Segment Start: Recorded data

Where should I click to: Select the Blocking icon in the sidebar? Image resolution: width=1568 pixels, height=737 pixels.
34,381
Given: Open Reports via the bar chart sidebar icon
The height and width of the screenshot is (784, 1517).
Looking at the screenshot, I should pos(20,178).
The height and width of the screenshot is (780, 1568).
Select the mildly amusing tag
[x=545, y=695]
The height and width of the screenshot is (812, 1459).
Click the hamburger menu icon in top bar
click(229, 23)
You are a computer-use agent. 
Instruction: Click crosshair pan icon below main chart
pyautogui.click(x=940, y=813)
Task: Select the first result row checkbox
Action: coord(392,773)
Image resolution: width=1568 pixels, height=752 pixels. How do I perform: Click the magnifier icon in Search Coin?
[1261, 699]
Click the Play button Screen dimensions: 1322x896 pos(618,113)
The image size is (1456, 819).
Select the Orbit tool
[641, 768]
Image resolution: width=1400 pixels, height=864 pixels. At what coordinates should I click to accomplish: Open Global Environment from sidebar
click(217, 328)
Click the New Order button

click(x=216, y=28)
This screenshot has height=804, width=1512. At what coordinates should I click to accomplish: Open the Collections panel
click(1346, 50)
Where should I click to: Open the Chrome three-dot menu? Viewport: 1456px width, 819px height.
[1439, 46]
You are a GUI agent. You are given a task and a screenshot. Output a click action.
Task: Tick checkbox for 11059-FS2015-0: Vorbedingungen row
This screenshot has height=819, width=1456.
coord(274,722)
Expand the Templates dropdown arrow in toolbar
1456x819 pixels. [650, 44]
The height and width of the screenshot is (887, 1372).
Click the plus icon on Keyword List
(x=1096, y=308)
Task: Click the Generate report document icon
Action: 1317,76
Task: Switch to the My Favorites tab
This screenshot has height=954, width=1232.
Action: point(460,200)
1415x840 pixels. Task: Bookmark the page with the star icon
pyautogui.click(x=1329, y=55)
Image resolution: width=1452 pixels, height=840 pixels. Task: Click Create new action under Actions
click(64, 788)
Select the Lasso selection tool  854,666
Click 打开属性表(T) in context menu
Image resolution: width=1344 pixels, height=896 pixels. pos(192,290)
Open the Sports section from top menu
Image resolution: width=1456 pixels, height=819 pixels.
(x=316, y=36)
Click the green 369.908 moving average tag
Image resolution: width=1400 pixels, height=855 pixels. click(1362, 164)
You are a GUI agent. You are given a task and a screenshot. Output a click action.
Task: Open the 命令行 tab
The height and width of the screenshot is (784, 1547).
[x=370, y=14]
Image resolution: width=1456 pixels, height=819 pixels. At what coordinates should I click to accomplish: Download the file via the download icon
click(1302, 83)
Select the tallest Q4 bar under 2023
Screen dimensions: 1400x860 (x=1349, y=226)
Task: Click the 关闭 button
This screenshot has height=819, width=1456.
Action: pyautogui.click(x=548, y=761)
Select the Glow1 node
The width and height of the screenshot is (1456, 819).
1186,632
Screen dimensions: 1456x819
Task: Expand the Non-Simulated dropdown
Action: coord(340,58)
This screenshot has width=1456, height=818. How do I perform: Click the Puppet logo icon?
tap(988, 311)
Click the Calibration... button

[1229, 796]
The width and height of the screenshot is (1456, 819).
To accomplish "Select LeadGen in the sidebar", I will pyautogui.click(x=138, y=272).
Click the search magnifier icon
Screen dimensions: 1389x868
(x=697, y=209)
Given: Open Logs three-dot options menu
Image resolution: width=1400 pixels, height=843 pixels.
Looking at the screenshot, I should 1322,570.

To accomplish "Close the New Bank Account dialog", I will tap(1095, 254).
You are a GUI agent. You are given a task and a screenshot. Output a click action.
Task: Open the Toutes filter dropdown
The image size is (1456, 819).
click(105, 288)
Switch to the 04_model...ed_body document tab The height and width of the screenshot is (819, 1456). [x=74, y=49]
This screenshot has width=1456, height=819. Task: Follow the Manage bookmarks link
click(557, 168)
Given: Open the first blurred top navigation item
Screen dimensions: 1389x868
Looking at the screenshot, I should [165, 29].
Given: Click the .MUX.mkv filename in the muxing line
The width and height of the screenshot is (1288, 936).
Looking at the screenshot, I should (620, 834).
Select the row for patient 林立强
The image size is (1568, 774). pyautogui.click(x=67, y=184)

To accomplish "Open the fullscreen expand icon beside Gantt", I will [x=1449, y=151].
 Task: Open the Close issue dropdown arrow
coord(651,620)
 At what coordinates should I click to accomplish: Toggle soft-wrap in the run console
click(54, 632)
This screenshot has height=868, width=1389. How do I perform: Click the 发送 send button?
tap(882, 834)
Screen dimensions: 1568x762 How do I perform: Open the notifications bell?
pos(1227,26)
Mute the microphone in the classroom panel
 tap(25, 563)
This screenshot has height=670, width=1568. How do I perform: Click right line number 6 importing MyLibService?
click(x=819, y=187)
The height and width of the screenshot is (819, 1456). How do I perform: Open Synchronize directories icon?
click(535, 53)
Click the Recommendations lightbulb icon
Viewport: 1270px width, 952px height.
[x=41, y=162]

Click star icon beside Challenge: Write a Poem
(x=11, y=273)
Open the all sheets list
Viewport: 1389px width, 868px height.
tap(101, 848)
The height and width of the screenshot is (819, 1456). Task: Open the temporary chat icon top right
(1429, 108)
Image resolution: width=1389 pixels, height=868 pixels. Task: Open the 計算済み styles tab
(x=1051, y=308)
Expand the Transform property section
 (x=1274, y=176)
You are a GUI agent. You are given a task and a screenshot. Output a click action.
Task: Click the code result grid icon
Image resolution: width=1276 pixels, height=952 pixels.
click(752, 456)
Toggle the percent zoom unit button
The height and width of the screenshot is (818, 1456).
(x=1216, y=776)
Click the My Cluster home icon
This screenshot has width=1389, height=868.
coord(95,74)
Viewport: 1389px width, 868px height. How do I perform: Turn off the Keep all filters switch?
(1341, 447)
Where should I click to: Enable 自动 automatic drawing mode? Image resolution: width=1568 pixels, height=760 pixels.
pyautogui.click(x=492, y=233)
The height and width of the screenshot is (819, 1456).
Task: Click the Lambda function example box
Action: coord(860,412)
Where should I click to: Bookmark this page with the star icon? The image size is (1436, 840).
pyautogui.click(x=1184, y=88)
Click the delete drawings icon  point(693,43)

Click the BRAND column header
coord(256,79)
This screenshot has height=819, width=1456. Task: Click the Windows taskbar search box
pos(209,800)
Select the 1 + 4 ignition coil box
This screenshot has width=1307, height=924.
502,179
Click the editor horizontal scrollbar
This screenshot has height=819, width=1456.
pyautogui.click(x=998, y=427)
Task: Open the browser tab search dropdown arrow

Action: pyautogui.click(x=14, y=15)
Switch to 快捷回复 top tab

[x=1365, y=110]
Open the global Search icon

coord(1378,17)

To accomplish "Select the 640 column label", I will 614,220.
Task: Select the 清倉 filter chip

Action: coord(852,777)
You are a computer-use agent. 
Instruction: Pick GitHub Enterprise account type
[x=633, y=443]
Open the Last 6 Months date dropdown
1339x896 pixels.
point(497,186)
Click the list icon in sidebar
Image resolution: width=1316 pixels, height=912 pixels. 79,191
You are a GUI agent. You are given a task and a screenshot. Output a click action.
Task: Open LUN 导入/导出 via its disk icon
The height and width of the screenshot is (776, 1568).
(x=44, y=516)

Segment End: Recorded data

» **Exercise instructions**
Every line above is to be transcribed exactly, with nothing missed.

» **The answer**
Where should I click to: Select the Blocking icon in the sidebar? Image resolution: width=1568 pixels, height=737 pixels.
34,381
Given: Open Reports via the bar chart sidebar icon
The height and width of the screenshot is (784, 1517).
Looking at the screenshot, I should pos(20,178).
The height and width of the screenshot is (780, 1568).
Select the mildly amusing tag
[x=545, y=695]
The height and width of the screenshot is (812, 1459).
Click the hamburger menu icon in top bar
click(229, 23)
You are a computer-use agent. 
Instruction: Click crosshair pan icon below main chart
pyautogui.click(x=940, y=813)
Task: Select the first result row checkbox
Action: coord(392,773)
Image resolution: width=1568 pixels, height=752 pixels. How do I perform: Click the magnifier icon in Search Coin?
[1261, 699]
Click the Play button Screen dimensions: 1322x896 pos(618,113)
The image size is (1456, 819).
Select the Orbit tool
[641, 768]
Image resolution: width=1400 pixels, height=864 pixels. At what coordinates should I click to accomplish: Open Global Environment from sidebar
click(217, 328)
Click the New Order button

click(x=216, y=28)
This screenshot has height=804, width=1512. At what coordinates should I click to accomplish: Open the Collections panel
click(1346, 50)
Where should I click to: Open the Chrome three-dot menu? Viewport: 1456px width, 819px height.
[1439, 46]
You are a GUI agent. You are given a task and a screenshot. Output a click action.
Task: Tick checkbox for 11059-FS2015-0: Vorbedingungen row
This screenshot has height=819, width=1456.
coord(274,722)
Expand the Templates dropdown arrow in toolbar
1456x819 pixels. [650, 44]
The height and width of the screenshot is (887, 1372).
Click the plus icon on Keyword List
(x=1096, y=308)
Task: Click the Generate report document icon
Action: 1317,76
Task: Switch to the My Favorites tab
This screenshot has height=954, width=1232.
Action: point(460,200)
1415x840 pixels. Task: Bookmark the page with the star icon
pyautogui.click(x=1329, y=55)
Image resolution: width=1452 pixels, height=840 pixels. Task: Click Create new action under Actions
click(64, 788)
Select the Lasso selection tool  854,666
Click 打开属性表(T) in context menu
Image resolution: width=1344 pixels, height=896 pixels. pos(192,290)
Open the Sports section from top menu
Image resolution: width=1456 pixels, height=819 pixels.
(x=316, y=36)
Click the green 369.908 moving average tag
Image resolution: width=1400 pixels, height=855 pixels. click(1362, 164)
You are a GUI agent. You are given a task and a screenshot. Output a click action.
Task: Open the 命令行 tab
The height and width of the screenshot is (784, 1547).
[x=370, y=14]
Image resolution: width=1456 pixels, height=819 pixels. At what coordinates should I click to accomplish: Download the file via the download icon
click(1302, 83)
Select the tallest Q4 bar under 2023
Screen dimensions: 1400x860 (x=1349, y=226)
Task: Click the 关闭 button
This screenshot has height=819, width=1456.
Action: pyautogui.click(x=548, y=761)
Select the Glow1 node
The width and height of the screenshot is (1456, 819).
1186,632
Screen dimensions: 1456x819
Task: Expand the Non-Simulated dropdown
Action: coord(340,58)
This screenshot has width=1456, height=818. How do I perform: Click the Puppet logo icon?
tap(988, 311)
Click the Calibration... button

[1229, 796]
The width and height of the screenshot is (1456, 819).
To accomplish "Select LeadGen in the sidebar", I will pyautogui.click(x=138, y=272).
Click the search magnifier icon
Screen dimensions: 1389x868
(x=697, y=209)
Given: Open Logs three-dot options menu
Image resolution: width=1400 pixels, height=843 pixels.
Looking at the screenshot, I should 1322,570.

To accomplish "Close the New Bank Account dialog", I will tap(1095, 254).
You are a GUI agent. You are given a task and a screenshot. Output a click action.
Task: Open the Toutes filter dropdown
The image size is (1456, 819).
click(105, 288)
Switch to the 04_model...ed_body document tab The height and width of the screenshot is (819, 1456). [x=74, y=49]
This screenshot has width=1456, height=819. Task: Follow the Manage bookmarks link
click(557, 168)
Given: Open the first blurred top navigation item
Screen dimensions: 1389x868
Looking at the screenshot, I should [165, 29].
Given: Click the .MUX.mkv filename in the muxing line
The width and height of the screenshot is (1288, 936).
Looking at the screenshot, I should (620, 834).
Select the row for patient 林立强
The image size is (1568, 774). pyautogui.click(x=67, y=184)

To accomplish "Open the fullscreen expand icon beside Gantt", I will [x=1449, y=151].
 Task: Open the Close issue dropdown arrow
coord(651,620)
 At what coordinates should I click to accomplish: Toggle soft-wrap in the run console
click(54, 632)
This screenshot has height=868, width=1389. How do I perform: Click the 发送 send button?
tap(882, 834)
Screen dimensions: 1568x762 How do I perform: Open the notifications bell?
pos(1227,26)
Mute the microphone in the classroom panel
 tap(25, 563)
This screenshot has height=670, width=1568. How do I perform: Click right line number 6 importing MyLibService?
click(x=819, y=187)
The height and width of the screenshot is (819, 1456). How do I perform: Open Synchronize directories icon?
click(535, 53)
Click the Recommendations lightbulb icon
Viewport: 1270px width, 952px height.
[x=41, y=162]

Click star icon beside Challenge: Write a Poem
(x=11, y=273)
Open the all sheets list
Viewport: 1389px width, 868px height.
tap(101, 848)
The height and width of the screenshot is (819, 1456). Task: Open the temporary chat icon top right
(1429, 108)
Image resolution: width=1389 pixels, height=868 pixels. Task: Open the 計算済み styles tab
(x=1051, y=308)
Expand the Transform property section
 (x=1274, y=176)
You are a GUI agent. You are given a task and a screenshot. Output a click action.
Task: Click the code result grid icon
Image resolution: width=1276 pixels, height=952 pixels.
click(752, 456)
Toggle the percent zoom unit button
The height and width of the screenshot is (818, 1456).
(x=1216, y=776)
Click the My Cluster home icon
This screenshot has width=1389, height=868.
coord(95,74)
Viewport: 1389px width, 868px height. How do I perform: Turn off the Keep all filters switch?
(1341, 447)
Where should I click to: Enable 自动 automatic drawing mode? Image resolution: width=1568 pixels, height=760 pixels.
pyautogui.click(x=492, y=233)
The height and width of the screenshot is (819, 1456).
Task: Click the Lambda function example box
Action: coord(860,412)
Where should I click to: Bookmark this page with the star icon? The image size is (1436, 840).
pyautogui.click(x=1184, y=88)
Click the delete drawings icon  point(693,43)

Click the BRAND column header
coord(256,79)
This screenshot has height=819, width=1456. Task: Click the Windows taskbar search box
pos(209,800)
Select the 1 + 4 ignition coil box
This screenshot has width=1307, height=924.
502,179
Click the editor horizontal scrollbar
This screenshot has height=819, width=1456.
pyautogui.click(x=998, y=427)
Task: Open the browser tab search dropdown arrow

Action: pyautogui.click(x=14, y=15)
Switch to 快捷回复 top tab

[x=1365, y=110]
Open the global Search icon

coord(1378,17)

To accomplish "Select the 640 column label", I will 614,220.
Task: Select the 清倉 filter chip

Action: coord(852,777)
You are a computer-use agent. 
Instruction: Pick GitHub Enterprise account type
[x=633, y=443]
Open the Last 6 Months date dropdown
1339x896 pixels.
point(497,186)
Click the list icon in sidebar
Image resolution: width=1316 pixels, height=912 pixels. 79,191
You are a GUI agent. You are given a task and a screenshot. Output a click action.
Task: Open LUN 导入/导出 via its disk icon
The height and width of the screenshot is (776, 1568).
(x=44, y=516)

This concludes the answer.